■ **Tasks to complete**
1: In the Fathom review, what is the first step of the 2-step combo that Fathom uses to solve users' fears about trying an AI notetaker?
2: Reproduce verbatim the passage of the Fathom review that begins at the words "Here are the" and ends after the words "of their clients/team.".

■ **Document text**

++++++++++

Fathom is an AI meeting notetaker. The promise: it joins your meetings, records them, and gives you back clean transcripts, summaries and action items, hands-free.

Fathom is an AI meeting notetaker

If you read my Otter dissection, you already know I've been deep in AI notetakers lately. Fathom kept coming up in the comparison (and is my favorite AI notetaker); so naturally, I had to dissect its onboarding too.

And here's what I'll say upfront: Fathom does one specific thing exceptionally well that almost no other notetaker I reviewed does.

Here are the top 3 things Fathom's onboarding does well and I believe are worth looking at if you're a B2B SaaS founder building a tool with a setup phase, a learning curve, or any product where users need to feel safe before they trust it in front of their clients/team.


TOP 1 — The interactive tutorial + test call combo: show, then do

This is the move I want every notetaker founder to look at.

Most products I've reviewed in this category drop you into a dashboard after setup and let you figure things out from there. Maybe a tooltip. Maybe a checklist. Then they wait for you to schedule a real meeting and hope it goes well.

That's a problem, because trying an AI notetaker for the first time is scary. What if the bot shows up looking unprofessional in front of a client? What if it crashes? What if it joins the wrong meeting and/or never records the right one? These fears are real, and they're the #1 reason users hesitate to actually use the thing they just signed up for.

Fathom solves this with a 2-step combo that I think is the best activation move in the entire flow:

Step 1: an interactive tutorial that walks you through a complete call scenario

Joining the meeting, recording it, getting the email recap, seeing the summary and transcript inside Fathom. You don't do anything yet. You just see what's going to happen, end-to-end.

Fathom's interactive tutorial shows users how the tool behaves in real conditions + teaches them how it works

Step 2: it then drives you straight into a test call

A sandbox where you can practice what you just saw, with the real product, in real conditions, with zero stakes.

This is show, then do, and it's incredibly effective. Here's why:

  • The tutorial builds a mental model. The user now knows what Fathom does, how it behaves, what the output looks like. This is the cognitive scaffolding that makes the next step feel safe instead of unknown.
  • The test call embeds the learning by doing. Practice in a sandbox before performance in the real world. By the time the user joins their first real meeting with Fathom, they've already seen it work and operated it themselves. 0% anxiety, 100% confidence.

++++++++++

■ **Given information**

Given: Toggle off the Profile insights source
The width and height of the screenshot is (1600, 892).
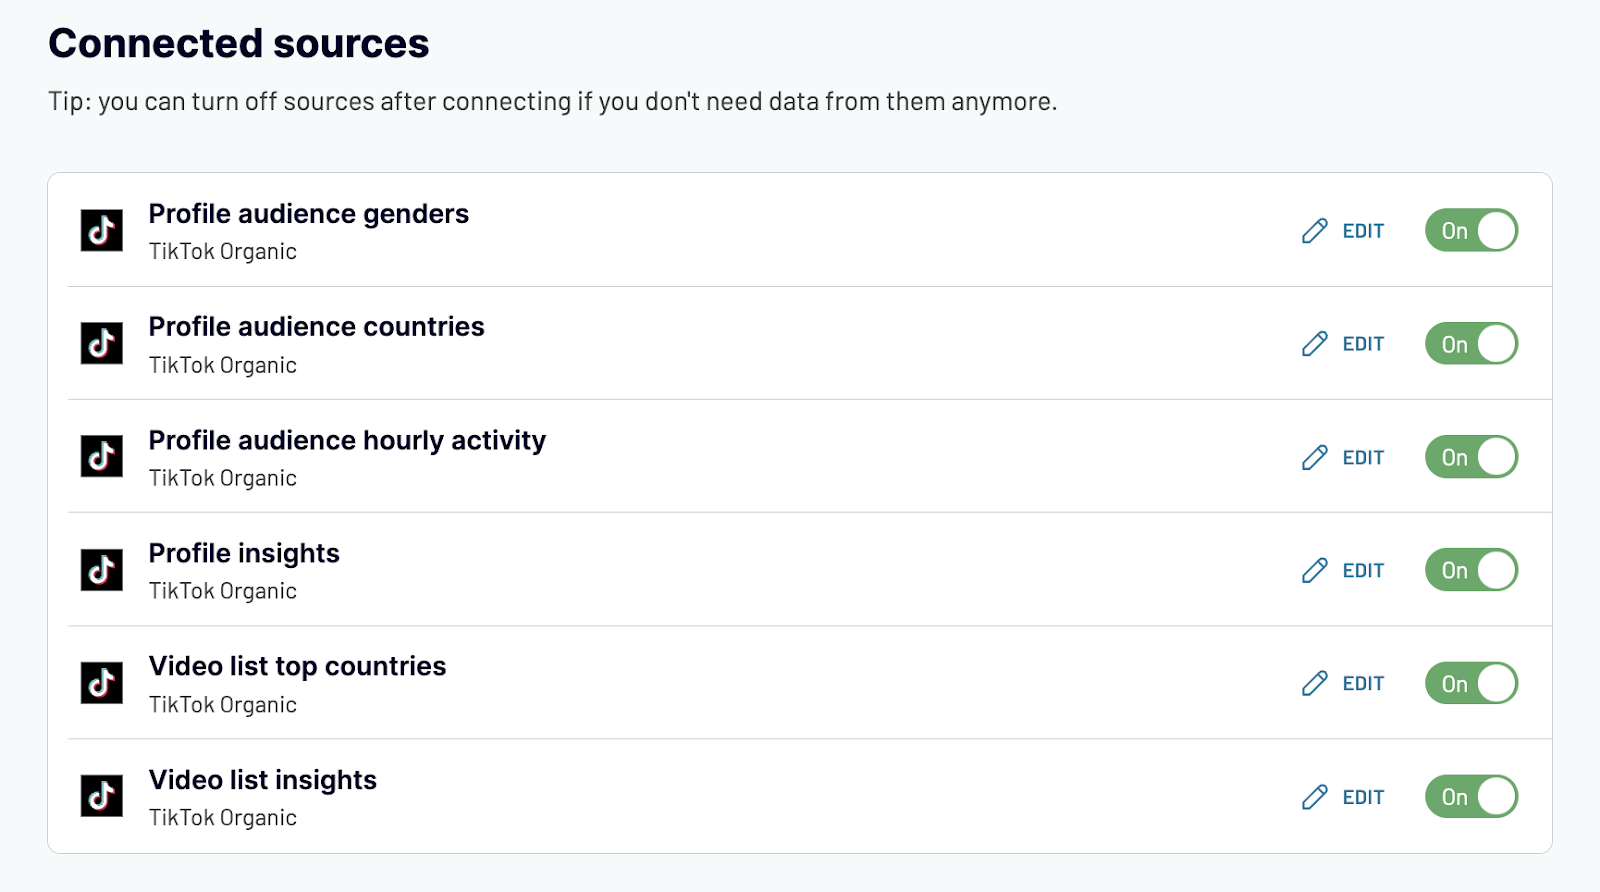Looking at the screenshot, I should coord(1471,570).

++++++++++

■ **Completed exercise**
1: An interactive tutorial that walks you through a complete call scenario.

2:
Here are the top 3 things Fathom's onboarding does well and I believe are worth looking at if you're a B2B SaaS founder building a tool with a setup phase, a learning curve, or any product where users need to feel safe before they trust it in front of their clients/team.